Objective: Lung involvement is one of known complications of thalassemia. The aim of our study was to determine predominant type of pulmonary dysfunction and its relationship to iron overload in beta thalassemia major patients, at the same time to investigate the presence of the bronchial hyperreactivity. Material and Methods: Twenty-seven patients, 15 (56%) girls and 12 (44%) boys, with beta thalassemia major who were followed up from pediatric hematology department were recruited in this study. The patients who were followed up at least for 2 years with beta thalasemia major, having repeated transfusion and chelation therapy, older than 6 years old and without history or signs of chronic lung disease have been included in this study. Pulmonary function test and metacholine bronchial provocation test have been carried out by the same team of technicians for all subjects. Results: The mean age of the patients were 11.3 +/- 3.81 years. The age of diagnosis was 1.82 +/- 2.1 years. Splenectomy was performed in 8 (29.6%) patients.

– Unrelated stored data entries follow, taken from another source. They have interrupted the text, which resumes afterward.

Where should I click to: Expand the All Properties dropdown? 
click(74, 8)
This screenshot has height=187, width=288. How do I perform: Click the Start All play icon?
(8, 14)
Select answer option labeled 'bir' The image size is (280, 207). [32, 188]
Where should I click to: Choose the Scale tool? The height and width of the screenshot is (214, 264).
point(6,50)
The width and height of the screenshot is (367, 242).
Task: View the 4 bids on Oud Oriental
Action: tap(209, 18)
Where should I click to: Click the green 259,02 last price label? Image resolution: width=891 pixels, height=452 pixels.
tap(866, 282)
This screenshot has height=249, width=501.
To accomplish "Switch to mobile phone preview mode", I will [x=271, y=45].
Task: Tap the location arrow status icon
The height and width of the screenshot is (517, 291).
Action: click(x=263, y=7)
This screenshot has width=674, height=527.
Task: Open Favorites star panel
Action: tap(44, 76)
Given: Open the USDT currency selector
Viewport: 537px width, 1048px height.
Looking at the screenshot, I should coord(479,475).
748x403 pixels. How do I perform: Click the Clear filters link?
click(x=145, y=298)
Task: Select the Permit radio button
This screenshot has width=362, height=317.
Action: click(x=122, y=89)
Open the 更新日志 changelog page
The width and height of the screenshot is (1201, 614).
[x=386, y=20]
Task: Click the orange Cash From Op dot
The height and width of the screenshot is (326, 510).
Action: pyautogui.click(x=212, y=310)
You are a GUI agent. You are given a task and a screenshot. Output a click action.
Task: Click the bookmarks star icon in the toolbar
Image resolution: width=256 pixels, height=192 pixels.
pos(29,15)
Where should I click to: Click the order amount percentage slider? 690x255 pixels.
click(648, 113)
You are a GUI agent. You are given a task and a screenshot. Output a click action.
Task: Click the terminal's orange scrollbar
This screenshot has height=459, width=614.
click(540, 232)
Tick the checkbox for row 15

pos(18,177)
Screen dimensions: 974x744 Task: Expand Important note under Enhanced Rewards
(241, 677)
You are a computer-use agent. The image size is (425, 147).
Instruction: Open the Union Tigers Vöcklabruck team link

Pulmonary function tests were performed before transfusion and all parameters were normal in all of the patients. Transfusion duration, age, cummulative transfusion volume, ferritin levels, hemoglobin levels, presence of splenectomy and the presence of hepatomegaly were compared with pulmonary function tests. There was no significant relation between all these parameters and forced vital capacity (FVC), peak expiratory flow (PEF), forced expiratory volume in one second (FEV 1), forced expiratory volume in 1 second/forced vital capacity (FEV1/FVC) and forced expiratory flow at 50% (FEF50) (p>0.05) except age which was correlated inversely with FVC (p=0.008). Forced vital capacity was also inversely correlated with weight and height of the patients (p=0.02, p=0.01). None of patients had bronchial hyperreactivity. Conclusion: Restrictive lung disease was the predominant abnormality in multi-transfused thalassemics found in our study. Our data suggest the need to include periodic lung function testing in follow up of all beta thalassemia patients. More studies are necessary to verify the reasons for these respiratory alterations.